I’m not sure I accept the premise of your question quite as you phrase it.
Napalm is legal to use against combatants under international law, for example, while chemical and biological weapons in general are not. It is also illegal to use bullets, to take your example, in certain ways: for example, to execute babies.
To fully understand my view about what happened to napalm, and discussions about its morality, naturally, you need to read my book. I will note, however, that Fieser asserted that he envisioned that napalm would be used against things, not “babies and Buddhists,” as he phrased it.
To the extent napalm became controversial, the worst damage it did was becoming symbolic of a war that was already extremely polarizing, and would have been so whether it was napalm or some other payload in some of the bombs being dropped. The extensive use of area bombing and firebombing in World War II attracts less controversy because the wars themselves are far less controversial. Notably, the very agonizing over the consequences of the atomic era keeps much of the controversy over the final atomic acts of the war alive.
For better or for worse, the extension of American ingenuity to warfare is a historical fact. But whether it is good or bad for society has much more to do with the consequences and context of the weapons than the weapons themselves. To wish that we had not developed a weapon that finds wide international acceptance is to engage in a sort of Pandora’s Box or Promethean myth about technology, whereby forgoing first use, through some vaguely articulated quasi-karmic mechanism, forestalls or even prevents the nastiness we associate the weapon with.
In a way, focusing on weapons systems provides a sort of win-win for activists and powerful states. The U.S. reduces its use of gelled-fuel explosives (rather than napalm per se) to select circumstances, in keeping with practical changes to military doctrine that were already occurring – but continues to employ a wide variety of other weapons systems with its overall military superiority and privileged international position intact, while activists get to claim a victory because extensive napalm use remains at the fringes of media attention by states without the same capability to employ it as the U.S. and its allies and clients possessed. Of course, focusing on a specific weapons system is a much easier for activists in terms of propaganda and more practical in terms of mobilization to work with than is, say, the concept of American military superiority writ large.

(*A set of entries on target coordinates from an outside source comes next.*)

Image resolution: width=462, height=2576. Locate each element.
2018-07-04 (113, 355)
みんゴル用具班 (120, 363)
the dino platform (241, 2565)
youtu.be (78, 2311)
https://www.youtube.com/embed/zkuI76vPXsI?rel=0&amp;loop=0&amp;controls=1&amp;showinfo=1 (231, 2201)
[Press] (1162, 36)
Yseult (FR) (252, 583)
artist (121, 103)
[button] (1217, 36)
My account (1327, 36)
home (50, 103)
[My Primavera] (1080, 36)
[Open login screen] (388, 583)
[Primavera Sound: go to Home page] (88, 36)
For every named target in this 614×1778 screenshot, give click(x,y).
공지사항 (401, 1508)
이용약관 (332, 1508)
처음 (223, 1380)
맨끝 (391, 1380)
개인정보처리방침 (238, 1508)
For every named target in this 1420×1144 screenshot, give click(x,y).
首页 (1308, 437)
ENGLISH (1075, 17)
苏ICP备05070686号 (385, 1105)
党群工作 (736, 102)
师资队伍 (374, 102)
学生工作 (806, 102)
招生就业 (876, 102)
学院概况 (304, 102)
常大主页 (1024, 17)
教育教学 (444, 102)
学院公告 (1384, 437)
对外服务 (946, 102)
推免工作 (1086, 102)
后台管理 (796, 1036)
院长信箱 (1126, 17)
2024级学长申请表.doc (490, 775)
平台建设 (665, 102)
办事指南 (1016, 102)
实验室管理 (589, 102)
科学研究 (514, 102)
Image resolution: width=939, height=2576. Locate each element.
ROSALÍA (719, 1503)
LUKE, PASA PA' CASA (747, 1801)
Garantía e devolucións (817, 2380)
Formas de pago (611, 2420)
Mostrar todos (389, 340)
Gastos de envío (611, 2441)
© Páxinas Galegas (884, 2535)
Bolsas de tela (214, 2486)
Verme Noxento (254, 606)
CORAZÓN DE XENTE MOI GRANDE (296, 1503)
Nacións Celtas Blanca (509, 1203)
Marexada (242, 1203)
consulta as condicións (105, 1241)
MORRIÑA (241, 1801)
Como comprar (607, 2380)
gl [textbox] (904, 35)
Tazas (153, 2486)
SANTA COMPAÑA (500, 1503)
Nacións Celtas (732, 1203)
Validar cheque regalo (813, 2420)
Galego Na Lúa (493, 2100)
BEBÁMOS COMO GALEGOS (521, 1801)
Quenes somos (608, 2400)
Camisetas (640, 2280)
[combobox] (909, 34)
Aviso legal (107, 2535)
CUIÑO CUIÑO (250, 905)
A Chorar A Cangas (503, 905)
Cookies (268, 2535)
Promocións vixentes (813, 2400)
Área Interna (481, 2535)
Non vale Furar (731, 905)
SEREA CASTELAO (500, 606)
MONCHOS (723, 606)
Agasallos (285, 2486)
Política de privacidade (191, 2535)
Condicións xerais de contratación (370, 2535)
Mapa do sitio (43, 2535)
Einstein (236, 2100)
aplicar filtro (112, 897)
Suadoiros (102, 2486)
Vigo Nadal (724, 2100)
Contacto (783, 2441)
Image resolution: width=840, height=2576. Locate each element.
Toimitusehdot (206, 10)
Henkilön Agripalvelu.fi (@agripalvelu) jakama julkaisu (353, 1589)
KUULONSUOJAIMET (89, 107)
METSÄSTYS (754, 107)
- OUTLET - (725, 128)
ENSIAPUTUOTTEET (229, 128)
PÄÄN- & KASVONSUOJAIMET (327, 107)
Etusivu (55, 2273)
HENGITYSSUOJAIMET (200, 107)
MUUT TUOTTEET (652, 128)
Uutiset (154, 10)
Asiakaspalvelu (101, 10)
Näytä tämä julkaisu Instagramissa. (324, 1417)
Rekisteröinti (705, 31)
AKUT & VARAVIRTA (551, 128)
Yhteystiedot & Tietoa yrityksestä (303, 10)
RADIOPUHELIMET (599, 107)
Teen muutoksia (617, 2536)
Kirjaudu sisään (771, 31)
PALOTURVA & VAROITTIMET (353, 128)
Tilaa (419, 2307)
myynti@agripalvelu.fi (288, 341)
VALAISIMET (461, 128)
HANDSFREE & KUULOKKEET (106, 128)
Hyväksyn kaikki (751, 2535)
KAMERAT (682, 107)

The platform is certainly the most visible element of the combination of social and technical elements that support and provide political meaning to a weapons system. There’s nothing inherently wrong with using a weapon as an object of study or a starting point for analysis, but to make a moral or policy judgment requires looking at more than just the weapons system and realistically thinking about cause and consequence. Napalm was an evolution in a series of technologies and tactics developed elsewhere by others, it was part of an evolutionary process rather than a revolutionary change. The process, however, by which one weapon became the focus of so much public attention and so prominent in generations of thinking about war, is fascinating and important, and one worth examining as we think about how other increasingly publicized weapons systems grab headlines in present and future wars.
* As far as firebombing goes, even a country with total disregard for international norms and humanitarian practices would find that the changing construction of modern cities, and the need for massive fleets of freely operating aircraft, renders area incendiary bombings increasingly difficult. Much as with chemical weapons, a great deal of the relative lack of use needs to factor in practical considerations.